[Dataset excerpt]
---

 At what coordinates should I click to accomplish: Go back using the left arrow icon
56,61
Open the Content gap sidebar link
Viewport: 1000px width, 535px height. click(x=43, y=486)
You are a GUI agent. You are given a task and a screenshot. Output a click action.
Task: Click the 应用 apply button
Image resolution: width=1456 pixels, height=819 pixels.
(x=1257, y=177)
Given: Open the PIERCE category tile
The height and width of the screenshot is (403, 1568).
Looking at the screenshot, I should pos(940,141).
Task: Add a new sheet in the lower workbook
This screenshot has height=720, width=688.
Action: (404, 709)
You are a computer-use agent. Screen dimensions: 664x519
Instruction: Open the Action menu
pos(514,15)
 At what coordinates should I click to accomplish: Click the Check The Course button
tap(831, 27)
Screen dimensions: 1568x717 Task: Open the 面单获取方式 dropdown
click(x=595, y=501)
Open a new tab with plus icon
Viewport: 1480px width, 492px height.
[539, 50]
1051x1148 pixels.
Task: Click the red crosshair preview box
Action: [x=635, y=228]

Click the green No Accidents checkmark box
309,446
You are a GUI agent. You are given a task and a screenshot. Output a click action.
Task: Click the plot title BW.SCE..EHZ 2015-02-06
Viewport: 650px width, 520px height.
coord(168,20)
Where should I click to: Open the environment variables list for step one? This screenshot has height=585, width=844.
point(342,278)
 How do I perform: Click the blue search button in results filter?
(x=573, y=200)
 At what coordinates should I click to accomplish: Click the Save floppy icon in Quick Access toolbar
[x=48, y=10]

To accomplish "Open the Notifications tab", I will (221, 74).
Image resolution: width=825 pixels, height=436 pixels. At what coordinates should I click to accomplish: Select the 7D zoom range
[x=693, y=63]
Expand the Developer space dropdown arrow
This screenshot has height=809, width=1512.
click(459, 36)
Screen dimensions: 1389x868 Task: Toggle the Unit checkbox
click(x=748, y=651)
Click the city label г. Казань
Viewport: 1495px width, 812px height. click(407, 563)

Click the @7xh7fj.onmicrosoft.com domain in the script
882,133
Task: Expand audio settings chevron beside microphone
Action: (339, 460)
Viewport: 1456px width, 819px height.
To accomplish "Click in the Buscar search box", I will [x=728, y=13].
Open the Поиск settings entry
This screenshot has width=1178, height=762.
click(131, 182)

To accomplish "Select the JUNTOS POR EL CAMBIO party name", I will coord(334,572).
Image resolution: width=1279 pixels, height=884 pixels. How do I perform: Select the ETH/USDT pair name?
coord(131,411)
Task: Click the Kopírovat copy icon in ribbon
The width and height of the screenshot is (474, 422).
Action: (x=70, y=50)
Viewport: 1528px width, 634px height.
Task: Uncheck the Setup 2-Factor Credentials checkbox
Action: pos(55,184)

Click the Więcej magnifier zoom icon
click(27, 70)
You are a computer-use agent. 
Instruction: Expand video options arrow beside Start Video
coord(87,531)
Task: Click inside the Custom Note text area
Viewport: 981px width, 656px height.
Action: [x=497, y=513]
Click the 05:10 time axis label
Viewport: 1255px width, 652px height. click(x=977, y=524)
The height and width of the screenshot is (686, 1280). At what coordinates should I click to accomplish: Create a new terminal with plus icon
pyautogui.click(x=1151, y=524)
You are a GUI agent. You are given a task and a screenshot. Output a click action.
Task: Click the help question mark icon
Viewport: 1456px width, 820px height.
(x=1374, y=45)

---

• [INSTRUCTION] Copy out word for word the lines of the listing above, starting with the line that contains "You are a computer-use agent. Screen" and going on through the line that contains "tap(831, 27)".

• [RESULT FOR THIS EXERCISE]
You are a computer-use agent. Screen dimensions: 664x519
Instruction: Open the Action menu
pos(514,15)
 At what coordinates should I click to accomplish: Click the Check The Course button
tap(831, 27)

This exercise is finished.